Did I have the courage or the right to express so much pent up rage from decades of standing by while others, usually men, raged on?

Granted, we boomers have lived in a time of transition from traditional female definitions of success to modern independence. Traditionally marriage was a time to celebrate female success. This meant that the woman could now fulfill the proper role of mother and helpmate to her husband. He was the head of the family. and she was the helper who worked to promote her husband’s success.

But since I had no desire to marry at an early age and fulfill this traditional role, where did I fit in? I spent a lifetime figuring this out for myself. In the meantime, I slowly learned through excellent counseling to appreciate and express a full range of emotions, even anger. But I find most women of my age still fear expressing any emotion close to anger.

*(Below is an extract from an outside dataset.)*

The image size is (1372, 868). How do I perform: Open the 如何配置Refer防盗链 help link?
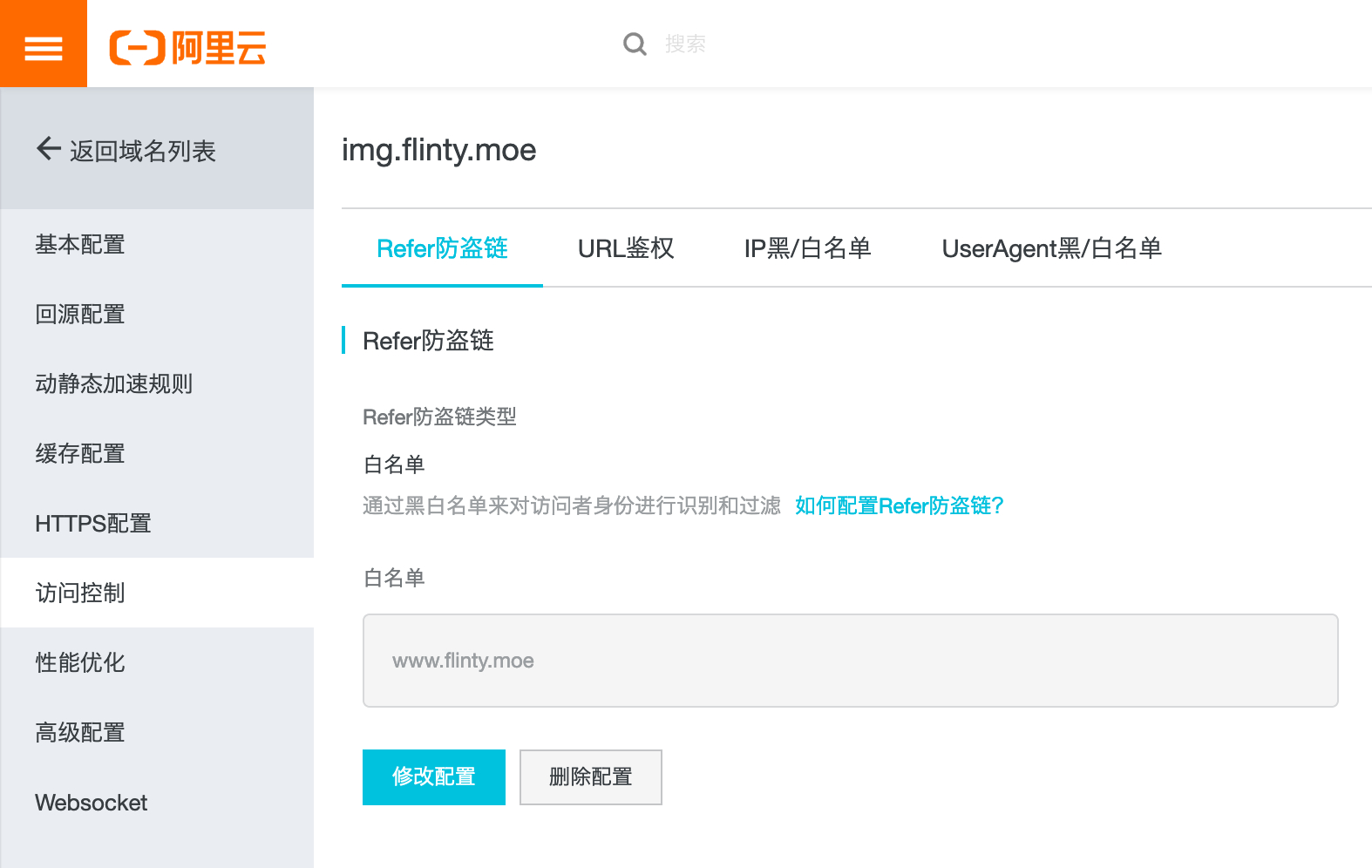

When we feel anger, it comes from a place deep inside of us whose purpose is to protect us from outside aggression or danger. It tells us when our bodies and minds are threatened and then tells us to react to protect ourselves. Historically women had no way to protect themselves from male aggression or anger, but today we do. I can highly recommend using it.

I LOVE this response to this post! Read the whole comment below:

“The day we stop needing the approval of those around us is the day we take our power back and are free to express the full range of emotions we have. Thanks for this post – it’s very supportive.”    – Gilly 

15 thoughts on “‘Courage in women is often mistaken for insanity…’ and so is anger!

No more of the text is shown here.